Stability on the move: Investigating the effects of speed and path width on stability control mechanisms during walking

• Ahmed Alkaye, Exercise Science, University of Delaware

• Jeremy Crenshaw, KAAP, University of Delaware

Side-to-side or frontal plane balance must be actively controlled during walking. We control balance in our frontal plane through two mechanisms: foot placement and push-off. Foot placement is the positioning of the foot lateral to the whole-body center of mass. Push-off mechanisms are forces generated by the trailing foot that limit lateral acceleration. Both mechanisms contribute to balance and proper movement. Step width and walking speeds should directly influence the relative step location and the magnitude of forces experienced during stepping and therefore will influence our proposed walking-stability-control mechanisms. The purpose of this study was to explore the extent to which walking speed and step width impact our novel stability-control measures. We developed a biomechanical method to quantify push-off and foot placement contributions to stability during walking. We recruited four participants with no neuromuscular impairment. Participants were outfitted with a full-body motion-capture marker set and walked on a force-plate instrumented, dual-belt treadmill. Participants walked under four conditions: slow speed, preferred speed, fast speed, and with a narrow step width.
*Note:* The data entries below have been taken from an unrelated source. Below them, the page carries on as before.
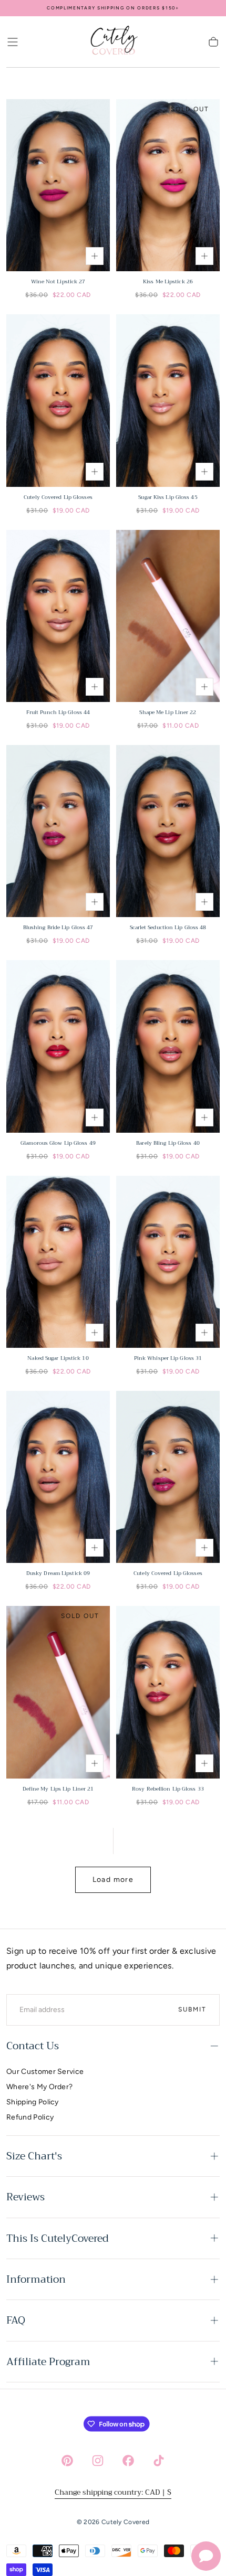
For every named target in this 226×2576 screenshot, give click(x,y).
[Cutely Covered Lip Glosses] (58, 400)
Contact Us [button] (32, 2046)
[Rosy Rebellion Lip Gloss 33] (168, 1692)
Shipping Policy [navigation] (32, 2102)
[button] (12, 42)
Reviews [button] (25, 2197)
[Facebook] (128, 2460)
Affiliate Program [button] (48, 2361)
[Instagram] (97, 2460)
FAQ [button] (15, 2320)
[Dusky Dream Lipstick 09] (58, 1477)
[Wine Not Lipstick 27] (58, 185)
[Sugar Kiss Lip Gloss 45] (168, 400)
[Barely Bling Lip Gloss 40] (168, 1046)
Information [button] (36, 2279)
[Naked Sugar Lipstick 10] (58, 1262)
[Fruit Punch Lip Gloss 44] (58, 616)
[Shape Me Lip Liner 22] (168, 616)
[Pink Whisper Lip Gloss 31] (168, 1262)
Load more (113, 1879)
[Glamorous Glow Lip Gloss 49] (58, 1046)
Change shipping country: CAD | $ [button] (113, 2492)
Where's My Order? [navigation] (39, 2086)
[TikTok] (158, 2460)
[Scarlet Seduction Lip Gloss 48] (168, 831)
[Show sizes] (95, 256)
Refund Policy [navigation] (30, 2117)
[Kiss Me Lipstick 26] (168, 185)
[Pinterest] (67, 2460)
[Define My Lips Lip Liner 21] (58, 1692)
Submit (192, 2009)
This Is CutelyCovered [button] (57, 2238)
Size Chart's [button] (34, 2156)
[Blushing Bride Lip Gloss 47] (58, 831)
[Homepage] (113, 42)
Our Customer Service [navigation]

We anticipate that larger ground reaction forces will result in increased push-off and foot-placement contributions to stability control at faster walking speeds. Conversely, we predict that these contributions will be reduced with narrower steps due to forces being placed closer to the center of mass. The basic knowledge generated from this study will inform hypotheses for future applied studies of those with impaired walking balance, such as older adults and people with stroke.